— BEGIN Selected extract —

What “articulate” means

Many publications are examining Sen. Biden’s “compliments” of Sen. Obama, specifically his use of the word “articulate.” Though this isn’t about a book or author per se, it is about the use of language and worth taking a look at.

From Black Star News:

So, a cadre of leaders was called upon to prove that Blacks were sub-human. Pseudoscience mixed with assorted fallacies was used by prominent whites from all walks of American life to debase and dehumanize Blacks. Here are a few examples.

First, there is that of Francis Galton the so-called father of the eugenics movement. A cousin of Charles Darwin, Galton in his 1869 work “Hereditary Genius” stated that “the number among the Negroes of whom we shall call half-witted men is very large—I was myself much impressed by this fact during my travels in Africa. The mistakes the Negroes made in there own matters were so childish, stupid and simpleton-like.” Galton also said that “the Negro race occasionally, but very rarely, produced men such as Toussaint L’ Ouverture.” Sound similar to Biden’s definition of “articulate” if you ask me.

The NYTimes:

When whites use the word in reference to blacks, it often carries a subtext of amazement, even bewilderment. It is similar to praising a female executive or politician by calling her “tough” or “a rational decision-maker.”

“When people say it, what they are really saying is that someone is articulate … for a black person,” Ms. Perez said.

Such a subtext is inherently offensive because it suggests that the recipient of the “compliment” is notably different from other black people.

“Historically, it was meant to signal the exceptional Negro,” Mr. Dyson said. “The implication is that most black people do not have the capacity to engage in articulate speech, when white people are automatically assumed to be articulate.”

— END Selected extract —

### Exercises to complete
[a] Rewrite the post on the word articulate from "From Black Star" to "you ask me.", putting "various" in place of "assorted".
[b] Extend the post on the word articulate beyond its final sentence.
The material after this point is separate from the post on the word articulate.

— BEGIN Dataset entries —

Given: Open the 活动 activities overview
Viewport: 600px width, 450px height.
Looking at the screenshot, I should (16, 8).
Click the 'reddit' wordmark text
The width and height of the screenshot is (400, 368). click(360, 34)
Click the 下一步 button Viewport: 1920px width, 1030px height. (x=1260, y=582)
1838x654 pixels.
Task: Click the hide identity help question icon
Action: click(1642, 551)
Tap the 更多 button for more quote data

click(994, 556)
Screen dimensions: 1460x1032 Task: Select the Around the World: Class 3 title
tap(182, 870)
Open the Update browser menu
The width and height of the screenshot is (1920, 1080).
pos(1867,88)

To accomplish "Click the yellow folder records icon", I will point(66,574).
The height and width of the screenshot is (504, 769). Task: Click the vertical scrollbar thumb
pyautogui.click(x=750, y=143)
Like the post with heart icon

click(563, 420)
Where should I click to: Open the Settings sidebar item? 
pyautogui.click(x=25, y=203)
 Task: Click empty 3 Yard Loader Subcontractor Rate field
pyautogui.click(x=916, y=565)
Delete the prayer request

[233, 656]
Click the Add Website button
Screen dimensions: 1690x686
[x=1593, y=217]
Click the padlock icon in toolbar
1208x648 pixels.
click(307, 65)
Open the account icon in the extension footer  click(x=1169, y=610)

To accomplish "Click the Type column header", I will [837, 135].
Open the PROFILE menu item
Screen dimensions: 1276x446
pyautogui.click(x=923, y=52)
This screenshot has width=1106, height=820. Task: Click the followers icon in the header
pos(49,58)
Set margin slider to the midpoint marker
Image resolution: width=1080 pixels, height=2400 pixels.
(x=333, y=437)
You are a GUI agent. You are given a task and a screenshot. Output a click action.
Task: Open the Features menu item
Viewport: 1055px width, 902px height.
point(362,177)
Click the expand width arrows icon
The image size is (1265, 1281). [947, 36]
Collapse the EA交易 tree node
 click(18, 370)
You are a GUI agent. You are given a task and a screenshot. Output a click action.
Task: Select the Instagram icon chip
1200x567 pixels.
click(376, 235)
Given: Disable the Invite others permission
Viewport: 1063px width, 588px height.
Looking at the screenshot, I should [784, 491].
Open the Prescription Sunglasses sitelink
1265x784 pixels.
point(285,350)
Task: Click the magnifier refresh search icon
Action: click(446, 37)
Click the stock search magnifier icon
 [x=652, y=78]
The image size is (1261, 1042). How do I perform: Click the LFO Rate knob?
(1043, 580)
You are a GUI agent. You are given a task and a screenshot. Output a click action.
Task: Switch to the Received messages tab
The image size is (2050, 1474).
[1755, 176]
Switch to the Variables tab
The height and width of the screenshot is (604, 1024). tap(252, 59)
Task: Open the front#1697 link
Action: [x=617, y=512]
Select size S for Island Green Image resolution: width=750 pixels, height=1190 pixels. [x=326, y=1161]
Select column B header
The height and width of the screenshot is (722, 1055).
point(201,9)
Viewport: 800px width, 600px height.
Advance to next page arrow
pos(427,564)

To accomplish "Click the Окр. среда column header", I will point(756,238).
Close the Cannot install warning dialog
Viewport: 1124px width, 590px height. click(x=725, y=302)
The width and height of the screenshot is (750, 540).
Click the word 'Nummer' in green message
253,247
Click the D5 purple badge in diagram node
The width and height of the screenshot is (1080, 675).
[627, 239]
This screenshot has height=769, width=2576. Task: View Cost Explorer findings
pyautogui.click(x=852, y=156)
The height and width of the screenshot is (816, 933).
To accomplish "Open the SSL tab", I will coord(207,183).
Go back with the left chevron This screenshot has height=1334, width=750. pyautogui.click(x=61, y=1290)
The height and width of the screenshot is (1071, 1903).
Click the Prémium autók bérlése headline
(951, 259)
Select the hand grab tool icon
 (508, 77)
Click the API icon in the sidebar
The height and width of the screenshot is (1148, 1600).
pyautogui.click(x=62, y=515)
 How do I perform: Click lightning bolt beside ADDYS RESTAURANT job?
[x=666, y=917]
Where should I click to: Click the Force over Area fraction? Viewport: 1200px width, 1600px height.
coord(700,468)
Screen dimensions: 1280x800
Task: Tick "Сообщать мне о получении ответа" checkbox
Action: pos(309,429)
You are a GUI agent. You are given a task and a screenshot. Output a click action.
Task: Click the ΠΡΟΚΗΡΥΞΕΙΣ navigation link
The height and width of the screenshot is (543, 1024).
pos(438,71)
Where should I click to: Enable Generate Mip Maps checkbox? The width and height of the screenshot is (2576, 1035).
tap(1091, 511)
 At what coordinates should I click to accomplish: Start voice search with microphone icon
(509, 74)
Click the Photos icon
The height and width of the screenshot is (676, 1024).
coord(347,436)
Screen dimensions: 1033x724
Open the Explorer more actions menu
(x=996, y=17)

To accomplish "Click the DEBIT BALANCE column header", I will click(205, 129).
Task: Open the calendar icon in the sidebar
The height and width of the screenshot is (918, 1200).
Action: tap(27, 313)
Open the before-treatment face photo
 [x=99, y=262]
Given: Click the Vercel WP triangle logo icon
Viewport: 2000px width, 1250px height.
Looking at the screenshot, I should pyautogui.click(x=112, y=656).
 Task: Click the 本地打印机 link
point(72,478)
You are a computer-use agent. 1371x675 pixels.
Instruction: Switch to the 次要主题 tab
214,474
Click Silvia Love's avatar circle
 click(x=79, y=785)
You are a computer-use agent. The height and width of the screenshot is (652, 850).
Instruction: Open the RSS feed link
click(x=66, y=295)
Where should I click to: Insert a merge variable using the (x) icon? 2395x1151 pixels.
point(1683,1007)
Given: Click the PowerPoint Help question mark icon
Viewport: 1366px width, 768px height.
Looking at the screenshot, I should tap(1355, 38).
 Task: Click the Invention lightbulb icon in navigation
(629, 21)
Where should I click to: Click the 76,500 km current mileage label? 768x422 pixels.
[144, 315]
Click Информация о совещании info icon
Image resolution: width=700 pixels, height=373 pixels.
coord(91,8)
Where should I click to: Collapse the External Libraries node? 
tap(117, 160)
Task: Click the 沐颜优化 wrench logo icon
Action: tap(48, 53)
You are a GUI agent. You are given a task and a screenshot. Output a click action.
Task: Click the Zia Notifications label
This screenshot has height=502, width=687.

— END Dataset entries —

### Expected answers
[a]
From Black Star News:

So, a cadre of leaders was called upon to prove that Blacks were sub-human. Pseudoscience mixed with various fallacies was used by prominent whites from all walks of American life to debase and dehumanize Blacks. Here are a few examples.

First, there is that of Francis Galton the so-called father of the eugenics movement. A cousin of Charles Darwin, Galton in his 1869 work “Hereditary Genius” stated that “the number among the Negroes of whom we shall call half-witted men is very large—I was myself much impressed by this fact during my travels in Africa. The mistakes the Negroes made in there own matters were so childish, stupid and simpleton-like.” Galton also said that “the Negro race occasionally, but very rarely, produced men such as Toussaint L’ Ouverture.” Sound similar to Biden’s definition of “articulate” if you ask me.

[b]
Anna Perez is the former communications counselor for Ms. Rice when she was national security adviser.

Michael Eric Dyson is a professor of humanities at the University of Pennsylvania.

From the Boston Herald:

An articulate African-American?
“That means sounds white,” says Ralph Martin, former Suffolk County district attorney, now chairman of the Board of Directors of Boston’s Chamber of Commerce.
“It drives we articulate black people crazy,” says local TV commentator Callie Crossley. “Some people are a little smarter now and they do, ‘well-spoken.’ It’s a whole code thing of, ‘You cleaned up nice and can put two sentences together.’ ”
“It’s an insult, because if the same exact person was sitting in my chair and was white, no one would say it,” says NECN sports anchor Chris Collins. “It’s almost like they’re surprised, and it shouldn’t be a surpise. I sit at my dinner table and hang out with my friends and I’m not shocked when I can understand them.”

Published by Michael Janairo

Writer. Reader. Coffee drinker. Fiction. Poetry. Art. Museums. (My family name is pronounced "ha NIGH row.")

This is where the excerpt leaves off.